Field Indexing Across the Fleet

Field indexes are essential for efficient controllers, and multi-cluster controllers are no different.
The main complication is that, in a multi-cluster setting, new clusters may appear after you registered an index.

To keep this simple:

  • the Multi-Cluster Manager’s GetFieldIndexer() returns an indexer that:

    • if a Provider is configured:
      • stores the index definition in memory,
      • calls provider.IndexField(...) so that:
        • all currently known clusters get the new index,
        • any future clusters will also receive it when they are added,
    • if no Provider is set:
      • forwards the call to the host manager’s field indexer.
  • Providers that embed pkg/clusters.Clusters take care of:

    • applying all previously registered indexes to any new cluster when it is added, and
    • reporting any indexing errors in a consistent way.

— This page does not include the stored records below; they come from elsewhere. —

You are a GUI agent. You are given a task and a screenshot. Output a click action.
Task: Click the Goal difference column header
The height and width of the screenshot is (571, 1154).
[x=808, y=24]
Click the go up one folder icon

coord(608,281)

For controller authors this means:

  • you can continue to call mgr.GetFieldIndexer().IndexField(...) from your SetupWithManager code,
  • you do not need to manually iterate over clusters or re-apply indexes when the fleet changes.

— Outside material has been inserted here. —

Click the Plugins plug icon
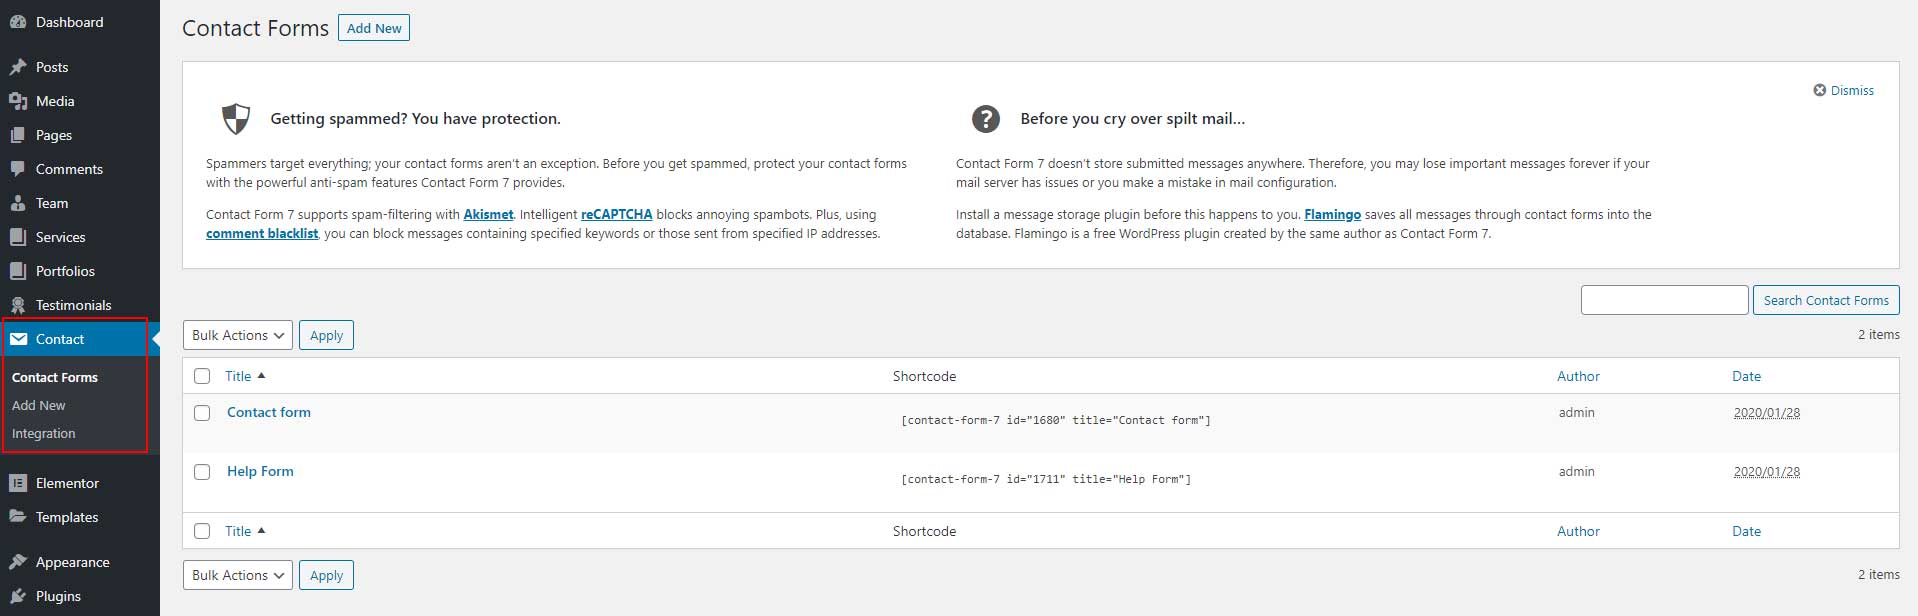Screen dimensions: 1918x616 [18, 596]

Choosing Which Clusters a Controller Watches

By default, when you register controllers with mcbuilder.ControllerManagedBy(mgr), they can be configured to:

  • watch only the host cluster,
  • watch only provider-managed clusters, or
  • watch both.

This is controlled by EngageOptions from pkg/builder/multicluster_options.go:

  • WithEngageWithLocalCluster(bool)

    • controls whether the controller should attach to the local (host) cluster (cluster name ""),
    • defaults to:
      • false if a Provider is configured (focus on the fleet),
      • true if no Provider is configured (single-cluster mode).
  • WithEngageWithProviderClusters(bool)

    • controls whether the controller should attach to all clusters managed by the Provider,
    • has effect only when a Provider is set.

These options are applied consistently to:

  • the primary For resource,
  • any Owns relationships,
  • additional Watches.

This allows you to build:

  • fleet-only controllers that ignore the host cluster,
  • hybrid controllers that read CRDs in the host cluster and act on member clusters,
  • or controllers that run in strict single-cluster mode while still using multi-cluster–aware types.

For more details and patterns, see the Using the Builder chapter.


Single-Cluster Compatibility and Migration

One of the design goals of multicluster-runtime is to make migration from single-cluster controllers as smooth as possible:

  • You can start with:
    • mcmanager.New(config, nil, opts) (no Provider),
    • controllers registered with mcbuilder.ControllerManagedBy(mgr),
    • reconcilers that accept mcreconcile.Request but always see ClusterName == "".
  • When you are ready to scale out:
    • introduce a Provider (Kind, File, Kubeconfig, Cluster API, Cluster Inventory API, …),
    • switch your manager construction to mcmanager.New(config, provider, opts),
    • keep your reconciliation logic largely unchanged.

Because the Multi-Cluster Manager delegates to a normal controller-runtime Manager for the local cluster, your code remains compatible with existing tooling and patterns, while gaining the ability to operate across a dynamic fleet of clusters when needed.